Barack Obama's former pastor, Jeremiah Wright, has a knack for saying things that are broadly incomprehensible to people in high places.
Here is one example:
Jesus said, “Do unto others as you would have them do unto you.” You cannot do terrorism on other people and expect it never to come back on you. Those are biblical principles...
Now, to be sure, one can debate the extent to which the United States has done "terrorism on other people," particularly if one was raised within its borders, and especially if one has, with hard work, ascended to some position of importance within either its media or university system, or other avenue of influence.
But here is a useful rule of thumb: people who aren't in the line of fire can do lots of things that the people who are can't. When you are hiding your family from US produced ordnance, or from the "security services" of your US-backed dictatorship, you need not debate with loved ones over the "quality" of the experience being provided courtesy of the American tax-payer. And in the event that you lose a loved one, you need not debate internally whether or not it was "worth it" -- human life being a finite resource, it probably wasn't.
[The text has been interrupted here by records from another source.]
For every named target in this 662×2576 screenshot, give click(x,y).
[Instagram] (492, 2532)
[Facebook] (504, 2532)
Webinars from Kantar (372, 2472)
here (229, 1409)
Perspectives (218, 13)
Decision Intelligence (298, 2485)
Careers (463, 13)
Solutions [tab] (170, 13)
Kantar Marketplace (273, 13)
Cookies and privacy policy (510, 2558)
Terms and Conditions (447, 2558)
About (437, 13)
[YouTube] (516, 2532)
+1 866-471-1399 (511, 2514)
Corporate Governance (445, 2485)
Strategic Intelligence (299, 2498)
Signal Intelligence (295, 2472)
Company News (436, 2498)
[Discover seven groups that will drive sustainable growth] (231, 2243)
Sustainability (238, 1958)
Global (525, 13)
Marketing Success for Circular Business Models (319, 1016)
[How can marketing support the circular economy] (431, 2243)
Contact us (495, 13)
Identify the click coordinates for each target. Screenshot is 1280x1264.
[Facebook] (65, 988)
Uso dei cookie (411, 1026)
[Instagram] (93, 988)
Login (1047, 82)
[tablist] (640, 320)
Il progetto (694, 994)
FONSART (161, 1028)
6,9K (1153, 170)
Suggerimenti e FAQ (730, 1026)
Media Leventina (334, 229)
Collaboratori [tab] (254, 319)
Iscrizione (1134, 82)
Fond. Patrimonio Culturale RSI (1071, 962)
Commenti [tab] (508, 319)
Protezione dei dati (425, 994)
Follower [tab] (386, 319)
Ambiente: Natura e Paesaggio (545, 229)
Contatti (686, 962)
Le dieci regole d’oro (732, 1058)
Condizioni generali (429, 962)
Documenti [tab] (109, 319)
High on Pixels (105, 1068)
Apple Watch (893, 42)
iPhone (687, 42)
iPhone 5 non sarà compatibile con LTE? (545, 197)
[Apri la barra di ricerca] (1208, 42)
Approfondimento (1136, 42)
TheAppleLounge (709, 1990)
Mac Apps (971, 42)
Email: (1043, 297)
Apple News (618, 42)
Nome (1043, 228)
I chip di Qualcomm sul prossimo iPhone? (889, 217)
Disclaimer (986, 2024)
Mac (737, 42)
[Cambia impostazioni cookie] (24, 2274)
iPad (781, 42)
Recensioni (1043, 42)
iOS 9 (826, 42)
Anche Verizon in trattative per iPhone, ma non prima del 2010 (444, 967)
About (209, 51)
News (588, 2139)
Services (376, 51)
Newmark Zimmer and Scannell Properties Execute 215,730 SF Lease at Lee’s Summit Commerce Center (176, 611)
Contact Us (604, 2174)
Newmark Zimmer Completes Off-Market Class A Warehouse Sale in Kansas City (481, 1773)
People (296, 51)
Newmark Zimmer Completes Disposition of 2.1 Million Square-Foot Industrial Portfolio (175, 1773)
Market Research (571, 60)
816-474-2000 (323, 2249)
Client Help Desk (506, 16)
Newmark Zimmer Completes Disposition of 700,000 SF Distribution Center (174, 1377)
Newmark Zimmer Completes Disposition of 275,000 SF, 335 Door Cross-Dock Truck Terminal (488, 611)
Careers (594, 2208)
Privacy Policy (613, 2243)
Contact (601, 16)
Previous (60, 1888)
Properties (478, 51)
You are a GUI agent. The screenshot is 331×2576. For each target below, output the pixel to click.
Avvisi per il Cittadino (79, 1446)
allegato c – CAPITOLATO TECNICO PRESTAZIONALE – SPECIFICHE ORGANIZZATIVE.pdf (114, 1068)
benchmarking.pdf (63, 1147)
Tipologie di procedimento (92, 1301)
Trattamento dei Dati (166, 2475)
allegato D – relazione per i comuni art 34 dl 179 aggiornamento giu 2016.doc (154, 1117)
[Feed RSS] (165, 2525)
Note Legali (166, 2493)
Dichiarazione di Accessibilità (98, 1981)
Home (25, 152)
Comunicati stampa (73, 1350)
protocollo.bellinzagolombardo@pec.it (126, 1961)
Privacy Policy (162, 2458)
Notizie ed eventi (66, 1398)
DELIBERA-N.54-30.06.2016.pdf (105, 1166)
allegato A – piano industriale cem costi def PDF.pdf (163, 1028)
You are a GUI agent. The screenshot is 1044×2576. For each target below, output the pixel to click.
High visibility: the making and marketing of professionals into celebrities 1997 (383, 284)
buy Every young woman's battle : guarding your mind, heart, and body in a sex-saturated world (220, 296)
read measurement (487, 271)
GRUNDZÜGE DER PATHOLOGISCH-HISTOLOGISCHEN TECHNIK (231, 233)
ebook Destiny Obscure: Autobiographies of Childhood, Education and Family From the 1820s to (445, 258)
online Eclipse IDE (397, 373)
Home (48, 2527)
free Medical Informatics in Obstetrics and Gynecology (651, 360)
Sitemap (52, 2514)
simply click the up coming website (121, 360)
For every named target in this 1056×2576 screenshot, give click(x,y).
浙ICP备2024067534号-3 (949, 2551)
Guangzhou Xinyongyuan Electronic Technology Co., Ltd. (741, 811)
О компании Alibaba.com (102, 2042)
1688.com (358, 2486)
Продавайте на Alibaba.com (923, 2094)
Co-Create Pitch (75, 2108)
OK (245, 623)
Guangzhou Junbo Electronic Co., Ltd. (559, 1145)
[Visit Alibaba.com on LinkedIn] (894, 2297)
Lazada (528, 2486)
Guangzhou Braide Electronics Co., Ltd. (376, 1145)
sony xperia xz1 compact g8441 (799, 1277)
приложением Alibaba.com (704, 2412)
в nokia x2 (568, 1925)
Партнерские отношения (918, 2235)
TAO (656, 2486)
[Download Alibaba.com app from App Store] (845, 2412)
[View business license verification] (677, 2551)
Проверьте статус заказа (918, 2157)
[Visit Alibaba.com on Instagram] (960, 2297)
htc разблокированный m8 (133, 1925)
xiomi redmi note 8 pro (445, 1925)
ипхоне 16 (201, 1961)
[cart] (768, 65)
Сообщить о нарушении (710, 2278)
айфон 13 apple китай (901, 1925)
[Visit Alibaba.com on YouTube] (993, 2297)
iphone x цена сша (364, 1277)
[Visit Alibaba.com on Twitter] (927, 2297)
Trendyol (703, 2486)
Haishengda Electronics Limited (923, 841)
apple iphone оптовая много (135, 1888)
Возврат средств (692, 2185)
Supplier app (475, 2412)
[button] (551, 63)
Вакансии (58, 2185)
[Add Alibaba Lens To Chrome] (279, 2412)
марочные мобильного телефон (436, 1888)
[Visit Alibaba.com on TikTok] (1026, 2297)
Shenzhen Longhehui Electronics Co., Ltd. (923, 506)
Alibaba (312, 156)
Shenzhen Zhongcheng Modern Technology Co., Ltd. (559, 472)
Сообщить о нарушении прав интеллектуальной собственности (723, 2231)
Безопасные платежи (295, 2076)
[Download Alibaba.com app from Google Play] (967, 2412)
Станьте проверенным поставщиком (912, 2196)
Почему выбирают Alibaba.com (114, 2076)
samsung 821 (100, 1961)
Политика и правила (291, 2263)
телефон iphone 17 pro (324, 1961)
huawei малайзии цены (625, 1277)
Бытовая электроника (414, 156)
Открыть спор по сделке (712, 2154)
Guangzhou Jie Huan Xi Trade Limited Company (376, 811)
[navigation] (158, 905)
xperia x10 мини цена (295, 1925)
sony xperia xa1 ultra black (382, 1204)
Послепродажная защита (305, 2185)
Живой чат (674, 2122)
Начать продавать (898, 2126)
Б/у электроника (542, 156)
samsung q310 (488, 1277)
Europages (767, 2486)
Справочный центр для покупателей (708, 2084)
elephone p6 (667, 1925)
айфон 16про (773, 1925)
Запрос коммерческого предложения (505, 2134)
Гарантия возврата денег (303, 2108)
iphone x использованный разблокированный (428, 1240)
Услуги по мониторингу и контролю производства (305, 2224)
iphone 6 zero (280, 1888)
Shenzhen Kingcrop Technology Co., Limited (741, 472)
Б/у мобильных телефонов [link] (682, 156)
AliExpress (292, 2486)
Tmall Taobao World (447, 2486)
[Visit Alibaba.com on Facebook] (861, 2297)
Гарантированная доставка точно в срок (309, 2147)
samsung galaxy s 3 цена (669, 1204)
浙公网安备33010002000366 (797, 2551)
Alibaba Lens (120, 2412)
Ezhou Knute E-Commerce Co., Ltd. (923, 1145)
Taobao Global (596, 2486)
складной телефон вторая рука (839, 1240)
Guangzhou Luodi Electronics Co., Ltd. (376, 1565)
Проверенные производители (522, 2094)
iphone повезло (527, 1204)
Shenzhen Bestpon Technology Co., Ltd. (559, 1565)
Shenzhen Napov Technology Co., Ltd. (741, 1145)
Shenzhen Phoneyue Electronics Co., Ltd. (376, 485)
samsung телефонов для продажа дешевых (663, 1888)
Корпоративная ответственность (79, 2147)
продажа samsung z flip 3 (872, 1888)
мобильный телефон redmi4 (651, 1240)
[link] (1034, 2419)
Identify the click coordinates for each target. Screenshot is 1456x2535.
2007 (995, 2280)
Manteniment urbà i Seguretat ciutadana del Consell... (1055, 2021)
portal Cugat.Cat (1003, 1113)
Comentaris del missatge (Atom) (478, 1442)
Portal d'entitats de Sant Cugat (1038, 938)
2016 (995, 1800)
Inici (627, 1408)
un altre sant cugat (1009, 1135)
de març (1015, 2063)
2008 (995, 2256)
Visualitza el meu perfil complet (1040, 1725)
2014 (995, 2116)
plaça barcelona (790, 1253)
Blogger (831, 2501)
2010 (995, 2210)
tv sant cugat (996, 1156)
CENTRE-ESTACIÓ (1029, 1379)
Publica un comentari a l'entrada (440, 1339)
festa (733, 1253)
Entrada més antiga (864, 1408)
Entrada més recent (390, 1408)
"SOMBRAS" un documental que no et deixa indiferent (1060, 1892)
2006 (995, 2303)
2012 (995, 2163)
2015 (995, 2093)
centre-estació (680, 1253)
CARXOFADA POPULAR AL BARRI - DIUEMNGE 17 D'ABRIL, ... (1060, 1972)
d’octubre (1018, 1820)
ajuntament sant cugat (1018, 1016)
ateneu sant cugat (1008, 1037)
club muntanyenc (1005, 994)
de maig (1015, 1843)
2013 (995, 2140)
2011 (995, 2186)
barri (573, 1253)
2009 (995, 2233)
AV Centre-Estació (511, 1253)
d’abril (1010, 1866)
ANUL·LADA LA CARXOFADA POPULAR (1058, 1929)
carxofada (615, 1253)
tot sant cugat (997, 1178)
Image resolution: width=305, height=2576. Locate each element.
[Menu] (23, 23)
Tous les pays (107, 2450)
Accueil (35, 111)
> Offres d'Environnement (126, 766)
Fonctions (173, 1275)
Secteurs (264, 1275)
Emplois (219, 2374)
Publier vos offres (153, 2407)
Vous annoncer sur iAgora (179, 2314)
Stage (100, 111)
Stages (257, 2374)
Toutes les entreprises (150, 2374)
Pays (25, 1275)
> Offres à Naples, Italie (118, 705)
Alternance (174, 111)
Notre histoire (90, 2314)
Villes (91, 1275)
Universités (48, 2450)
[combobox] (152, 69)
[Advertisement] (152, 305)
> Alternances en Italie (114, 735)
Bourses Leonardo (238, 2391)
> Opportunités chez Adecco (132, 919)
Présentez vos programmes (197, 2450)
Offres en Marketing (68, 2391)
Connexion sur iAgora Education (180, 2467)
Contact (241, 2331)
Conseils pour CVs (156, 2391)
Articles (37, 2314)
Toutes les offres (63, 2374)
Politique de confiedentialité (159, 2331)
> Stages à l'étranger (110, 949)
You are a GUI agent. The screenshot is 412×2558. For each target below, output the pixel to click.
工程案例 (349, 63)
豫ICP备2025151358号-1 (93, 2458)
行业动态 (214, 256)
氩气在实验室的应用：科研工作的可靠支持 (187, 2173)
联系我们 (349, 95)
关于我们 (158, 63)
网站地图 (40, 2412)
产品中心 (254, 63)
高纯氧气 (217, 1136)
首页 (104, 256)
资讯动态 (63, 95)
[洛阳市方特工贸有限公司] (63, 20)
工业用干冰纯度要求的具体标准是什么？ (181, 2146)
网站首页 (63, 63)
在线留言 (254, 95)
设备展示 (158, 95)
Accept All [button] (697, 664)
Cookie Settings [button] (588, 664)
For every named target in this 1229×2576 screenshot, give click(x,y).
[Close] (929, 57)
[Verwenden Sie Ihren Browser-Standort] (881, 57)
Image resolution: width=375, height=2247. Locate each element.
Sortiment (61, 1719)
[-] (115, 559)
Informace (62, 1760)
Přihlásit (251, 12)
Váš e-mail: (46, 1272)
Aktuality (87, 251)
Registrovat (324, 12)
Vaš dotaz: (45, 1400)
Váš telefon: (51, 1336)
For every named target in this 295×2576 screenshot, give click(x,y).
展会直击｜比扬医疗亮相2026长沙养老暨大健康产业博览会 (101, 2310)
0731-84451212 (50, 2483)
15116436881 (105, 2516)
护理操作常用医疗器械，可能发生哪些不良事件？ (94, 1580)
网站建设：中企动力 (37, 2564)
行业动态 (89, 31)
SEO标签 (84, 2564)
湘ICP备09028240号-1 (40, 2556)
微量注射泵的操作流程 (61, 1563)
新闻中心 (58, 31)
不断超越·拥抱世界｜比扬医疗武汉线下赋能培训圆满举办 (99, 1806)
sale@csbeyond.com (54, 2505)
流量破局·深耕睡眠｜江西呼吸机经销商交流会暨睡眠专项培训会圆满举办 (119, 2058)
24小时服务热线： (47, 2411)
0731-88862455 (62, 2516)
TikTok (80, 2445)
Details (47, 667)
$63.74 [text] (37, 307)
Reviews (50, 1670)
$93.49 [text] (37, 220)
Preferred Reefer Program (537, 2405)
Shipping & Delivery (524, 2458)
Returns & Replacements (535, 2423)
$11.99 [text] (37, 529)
Do such circumstances come about as a result of US policy? It is the kind of question that is best posed to a Nicaraguan farmer or a Saudi Arabian woman -- people who live in close proximity to the effects of our policies -- rather than, say, our highly-educated friends at Harvard or NBC; or at the editorial pages of the New York Times -- people who hear the kinds of things Jeremiah Wright says and faint. Not that there is anything wrong with them -- they just don't see very far beyond their own experiences, nor are they paid to do so.